Togo : deux projets de loi contre les pollutions marines

Le gouvernement togolais a adopté deux textes juridiques le 5 novembre 2024. Ces projets concernent la gestion des pollutions et catastrophes environnementales. La réunion du conseil des ministres s’est tenue sous la présidence de Faure Gnassingbé.

Le premier projet autorise l’adhésion du Togo à la convention FIPOL de 1992. Ce texte porte sur la création d’un fonds international d’indemnisation pour les dommages liés aux hydrocarbures. Le pays veut garantir la réhabilitation de l’environnement marin en cas de pollution. Les populations riveraines pourraient aussi recevoir des dédommagements. Le secteur maritime togolais a connu une forte croissance grâce au transbordement en mer. Cette activité augmente les risques de pollution par hydrocarbures.

Le second projet concerne le protocole OPRC-HNS de 2000. Ce texte traite de la préparation, de la lutte et de la coopération contre les pollutions par substances nocives et dangereuses. Le Togo cherche à se prémunir contre tous les types de pollution marine. Les déversements accidentels d’hydrocarbures ne sont pas les seuls risques visés. D’autres substances potentiellement dangereuses sont également prises en compte.

L’Assemblée nationale devra approuver ces deux adhésions.
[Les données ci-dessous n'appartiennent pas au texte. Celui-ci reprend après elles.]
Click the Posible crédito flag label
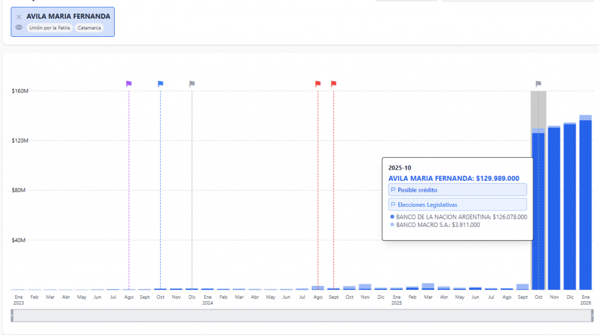599x335 pixels. point(457,190)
Si les textes sont votés, le Togo pourra développer ses capacités opérationnelles. L’objectif est de préserver la santé humaine et les ressources biologiques marines. La protection de la flore et de la faune marines est aussi une priorité. Le pays veut aussi remédier aux atteintes à l’agrément des sites pollués.
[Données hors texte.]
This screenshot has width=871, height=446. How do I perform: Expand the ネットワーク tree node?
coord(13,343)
Le gouvernement avait déjà ratifié les conventions MARPOL et SNPD par le passé. La convention MARPOL traite des pollutions par les navires. La convention SNPD concerne le transport en mer de substances nocives et dangereuses. Ces nouvelles adhésions complètent l’arsenal juridique existant.

Les deux projets de loi adoptés montrent une continuité dans la politique environnementale du Togo. Le pays cherche à renforcer sa législation face aux risques croissants liés à l’activité maritime.